**Exercise instructions**
Duplicate the stretch of entries from the line containing "Click the 30-day" through the line containing "pos(767,312)", reproducing each line without any change.
____ Supplied material
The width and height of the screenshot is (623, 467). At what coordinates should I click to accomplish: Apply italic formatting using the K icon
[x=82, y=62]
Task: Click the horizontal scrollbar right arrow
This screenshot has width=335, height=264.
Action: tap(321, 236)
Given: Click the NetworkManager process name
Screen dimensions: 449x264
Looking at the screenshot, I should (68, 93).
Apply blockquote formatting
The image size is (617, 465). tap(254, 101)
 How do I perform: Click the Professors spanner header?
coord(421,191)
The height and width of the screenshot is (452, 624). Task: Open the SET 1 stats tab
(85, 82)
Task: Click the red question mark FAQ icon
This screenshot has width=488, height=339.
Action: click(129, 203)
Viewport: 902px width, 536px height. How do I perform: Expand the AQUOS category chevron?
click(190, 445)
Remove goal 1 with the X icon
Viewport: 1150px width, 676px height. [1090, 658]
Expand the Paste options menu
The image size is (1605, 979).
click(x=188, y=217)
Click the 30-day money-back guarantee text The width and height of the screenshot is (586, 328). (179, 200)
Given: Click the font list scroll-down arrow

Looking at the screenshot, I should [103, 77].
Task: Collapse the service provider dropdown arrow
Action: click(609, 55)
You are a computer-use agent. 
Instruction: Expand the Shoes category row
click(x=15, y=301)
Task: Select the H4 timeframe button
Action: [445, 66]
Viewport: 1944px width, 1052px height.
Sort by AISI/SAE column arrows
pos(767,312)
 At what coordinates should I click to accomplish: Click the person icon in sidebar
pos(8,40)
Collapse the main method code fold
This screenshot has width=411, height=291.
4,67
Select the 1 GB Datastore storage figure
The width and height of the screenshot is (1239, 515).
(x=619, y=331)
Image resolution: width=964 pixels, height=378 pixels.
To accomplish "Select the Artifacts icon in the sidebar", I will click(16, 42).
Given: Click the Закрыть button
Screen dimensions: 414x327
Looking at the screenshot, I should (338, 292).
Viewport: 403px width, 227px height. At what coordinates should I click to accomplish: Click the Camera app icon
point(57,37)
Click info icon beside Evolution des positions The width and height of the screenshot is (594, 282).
________
**Exercise output**
Click the 30-day money-back guarantee text The width and height of the screenshot is (586, 328). (179, 200)
Given: Click the font list scroll-down arrow

Looking at the screenshot, I should [103, 77].
Task: Collapse the service provider dropdown arrow
Action: click(609, 55)
You are a computer-use agent. 
Instruction: Expand the Shoes category row
click(x=15, y=301)
Task: Select the H4 timeframe button
Action: [445, 66]
Viewport: 1944px width, 1052px height.
Sort by AISI/SAE column arrows
pos(767,312)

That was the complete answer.